Copy each of the lines below word for word, but leave out the pictures.
━━━━
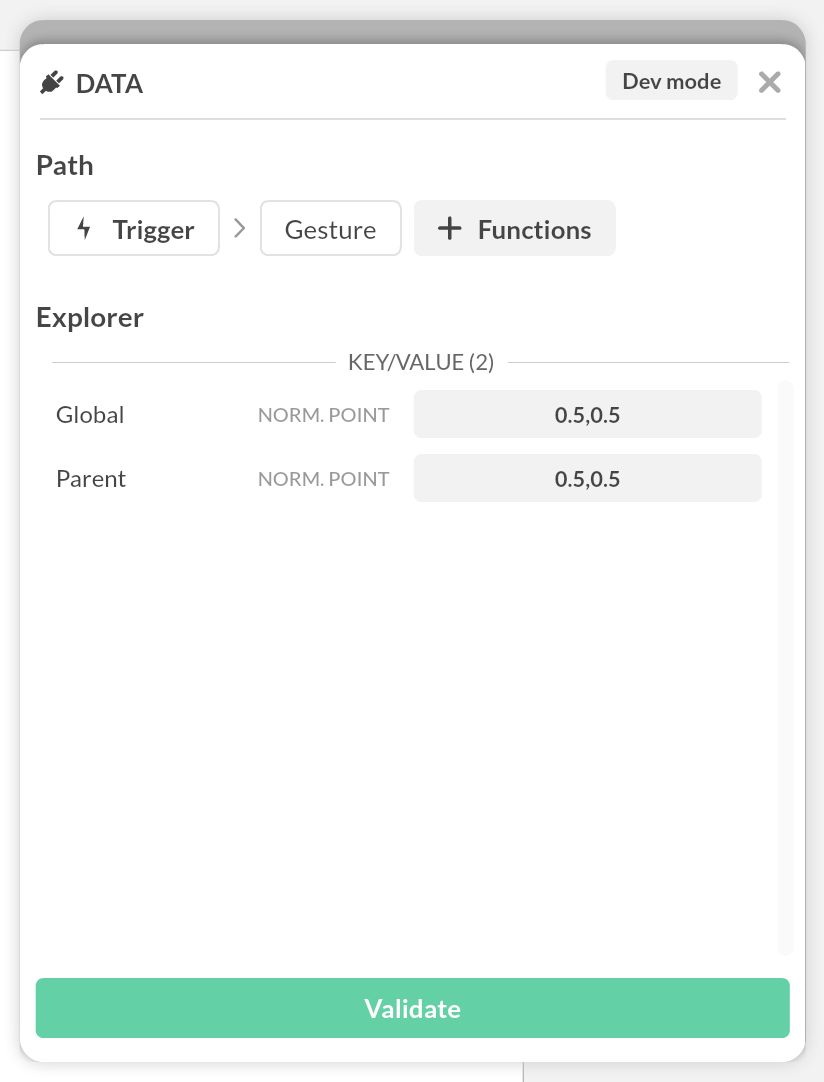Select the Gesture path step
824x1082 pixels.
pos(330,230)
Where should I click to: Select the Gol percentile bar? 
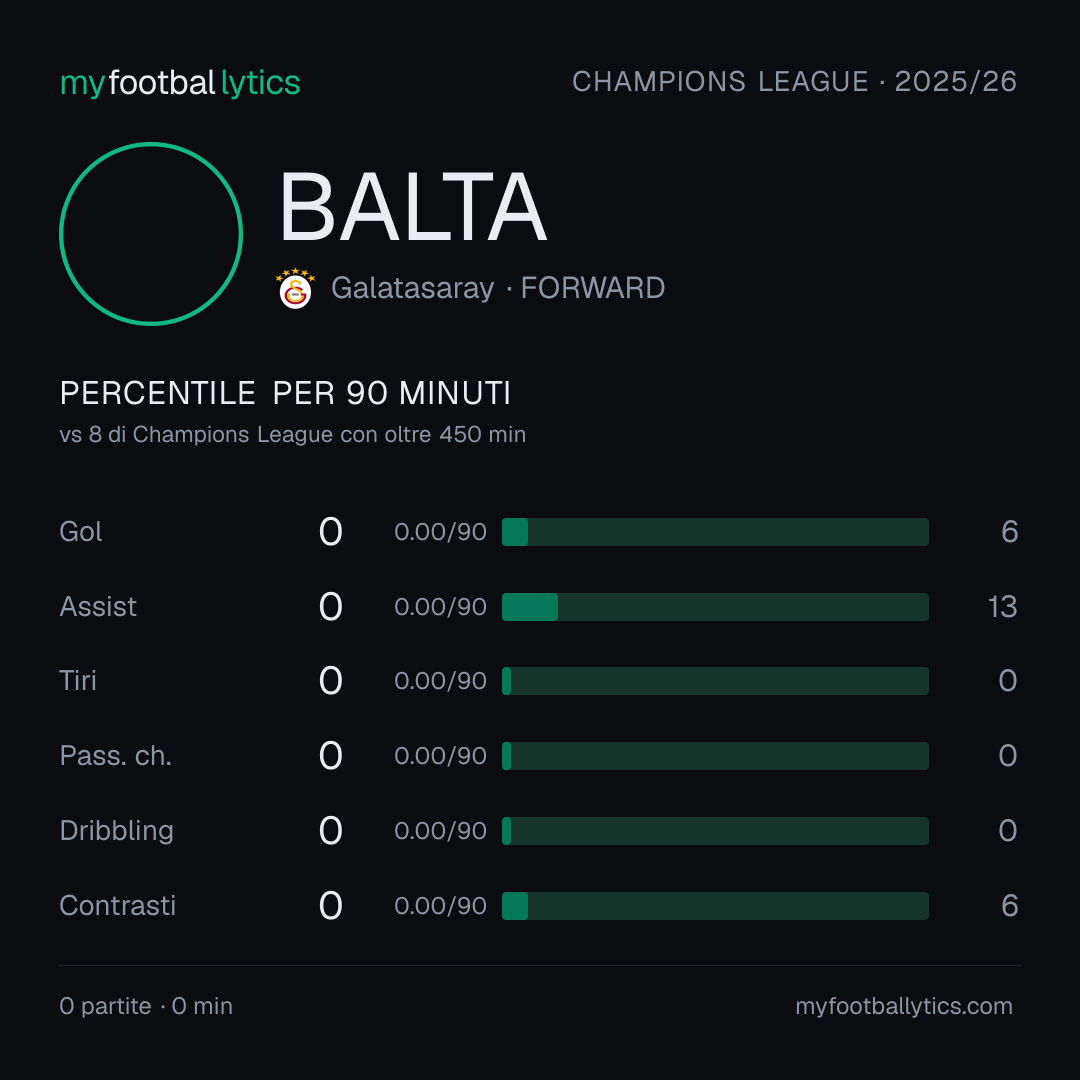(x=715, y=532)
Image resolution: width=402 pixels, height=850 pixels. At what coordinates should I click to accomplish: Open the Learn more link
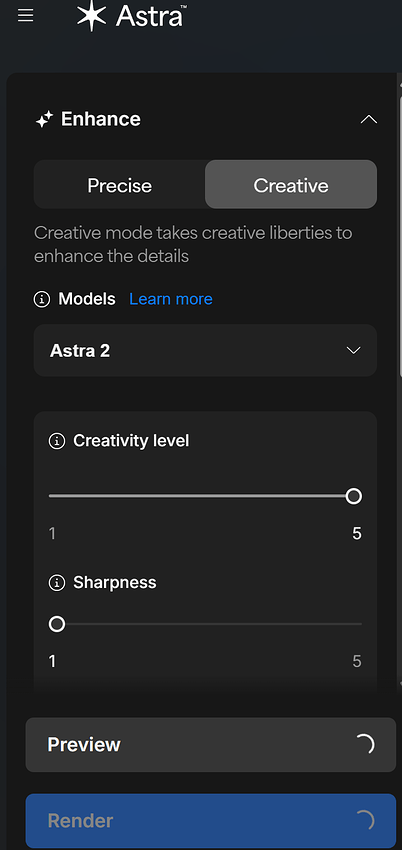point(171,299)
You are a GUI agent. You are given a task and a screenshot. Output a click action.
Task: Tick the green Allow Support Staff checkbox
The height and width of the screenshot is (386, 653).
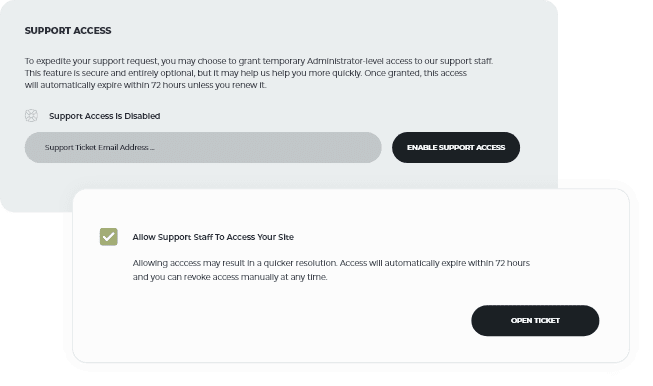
━━━━
Answer for the task:
Select the Gesture path step
824x1082 pixels.
pos(330,230)
Where should I click to: Select the Gol percentile bar? 
(x=715, y=532)
Image resolution: width=402 pixels, height=850 pixels. At what coordinates should I click to accomplish: Open the Learn more link
point(171,299)
You are a GUI agent. You are given a task and a screenshot. Output a click action.
Task: Tick the green Allow Support Staff checkbox
The height and width of the screenshot is (386, 653).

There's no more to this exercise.